The SPG11 gene encodes for the Spatacsin protein, yet the detailed molecular function of Spatacsin is not well understood. It was suggested that axonal defects were observed in patients with nonsense and splice variants in SPG11, which is further supported by a functional study using a mouse model (Pérez-Brangulí et al. 2014). Loss of Spatacsin also causes accumulation of autolysosomes and deprivation of free lysosomes, thereby disrupting the autophagic lysosome reformation pathway, ultimately leading to neurodegeneration (Chang et al. 2014). In this study, we have identified compound heterozygous variants in SPG11 that were predicted to cause truncation of the corresponding protein. The p.Arg2286* nonsense variant was previously reported to be associated with SPG11 (Denora et al. 2009); while in the vicinity of the novel c.2316+5G>A variant identified in this study, a splice variant (c.2316+1G>A) was previously linked to SPG11 (Stevanin et al. 2008). In a recent large-scale investigation of SPG11 cases in London, 79.5% of SPG11 variants were found to be nonsense, frameshift, or splice-site variants that could cause large-scale amino acid sequence changes (Kara et al. 2016).
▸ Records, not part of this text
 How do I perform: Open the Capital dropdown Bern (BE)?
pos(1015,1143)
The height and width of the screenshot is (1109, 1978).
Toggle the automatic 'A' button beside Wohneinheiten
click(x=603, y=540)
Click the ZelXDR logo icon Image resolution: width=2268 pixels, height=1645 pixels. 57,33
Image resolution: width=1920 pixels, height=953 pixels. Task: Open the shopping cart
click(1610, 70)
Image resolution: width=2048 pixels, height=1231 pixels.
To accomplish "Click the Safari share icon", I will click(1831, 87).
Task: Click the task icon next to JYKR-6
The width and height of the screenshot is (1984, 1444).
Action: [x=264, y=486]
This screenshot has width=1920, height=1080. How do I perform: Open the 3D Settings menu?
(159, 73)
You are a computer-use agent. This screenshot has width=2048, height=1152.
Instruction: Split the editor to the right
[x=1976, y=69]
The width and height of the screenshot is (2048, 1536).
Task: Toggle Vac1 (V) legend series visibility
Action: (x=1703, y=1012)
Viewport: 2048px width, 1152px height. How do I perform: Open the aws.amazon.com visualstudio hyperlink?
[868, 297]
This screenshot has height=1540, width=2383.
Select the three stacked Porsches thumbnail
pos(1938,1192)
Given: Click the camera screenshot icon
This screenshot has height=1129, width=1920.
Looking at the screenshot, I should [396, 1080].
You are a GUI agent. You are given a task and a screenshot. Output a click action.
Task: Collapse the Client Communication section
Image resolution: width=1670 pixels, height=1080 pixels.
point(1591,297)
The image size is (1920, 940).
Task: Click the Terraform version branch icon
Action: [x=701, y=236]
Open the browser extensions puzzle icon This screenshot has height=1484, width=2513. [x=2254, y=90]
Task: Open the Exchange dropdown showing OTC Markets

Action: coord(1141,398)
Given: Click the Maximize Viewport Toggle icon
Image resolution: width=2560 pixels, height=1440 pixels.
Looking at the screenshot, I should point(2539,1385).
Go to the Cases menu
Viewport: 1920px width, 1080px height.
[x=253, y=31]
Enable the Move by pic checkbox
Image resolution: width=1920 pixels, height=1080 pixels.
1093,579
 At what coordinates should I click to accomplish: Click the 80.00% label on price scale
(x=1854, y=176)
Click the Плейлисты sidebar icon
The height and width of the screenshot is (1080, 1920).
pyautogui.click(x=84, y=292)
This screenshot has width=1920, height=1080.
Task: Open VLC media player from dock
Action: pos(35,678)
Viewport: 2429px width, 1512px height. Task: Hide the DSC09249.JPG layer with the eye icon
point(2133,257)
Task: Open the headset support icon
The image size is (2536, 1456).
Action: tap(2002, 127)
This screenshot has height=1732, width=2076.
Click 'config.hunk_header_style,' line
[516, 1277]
Because both variants identified in this study were predicted to cause the truncation of Spatacsin, findings in this study further supported the major role of loss-of-function variants in SPG11 pathogenesis (Pensato et al. 2014; Pérez-Brangulí et al. 2014). To our knowledge, our study is the first report of SPG11 variants in the Hong Kong population. The novel splice variant identified in this study expands the repertoire of SPG11 variants, facilitating the molecular genetic testing of HSP.

ADDITIONAL INFORMATION

Data Deposition and Access

Raw sequencing data were deposited to the European Genome-phenome Archive (EGA; http://www.ebi.ac.uk/ega) under accession number EGAS00001001849. The variant was deposited in ClinVar (http://www.ncbi.nlm.nih.gov/clinvar/) under accession number SCV000292372.

Ethics Statement

Informed and signed consent forms were obtained for all sequenced individuals of this study. The project is approved by The Joint Chinese University of Hong Kong–New Territories East Cluster Clinical Research Ethics Committee (CRE-2012.361).

Author Contributions

Patients were recruited and phenotyped by A.Y.-Y.C. and W.C.A. Data analysis, interpretation, and validation were performed by A.C.-S.Y. and Y.S. The manuscript was prepared by A.C.-S.Y., A.Y.-Y.C., Y.S., H.-Y.E.C., and T.F.C. All authors contributed to the reviewing of the final version.

Funding

This work was partially supported by the Chow Tai Fook Charity Foundation (6903898), Hong Kong Spinocerebellar Ataxia Association (6903291), and Gerald Choa Neuroscience Centre (7105306) grants to H.-Y.E.C. A.C.-S.Y. and T.F.C. are supported by the Research Grants Council (RGC) General Research Fund (GRF14102014) and Collaborative Research Fund (CRF: C4042-14G).

Competing Interest Statement

T.F.C. and H.-Y.E.C. are scientific advisors of Codex Genetics Limited (Codex), and A.C.-S.Y. is the genetic scientist at the same company. However, neither financial relationships nor activities with Codex appear to have influenced the submitted work.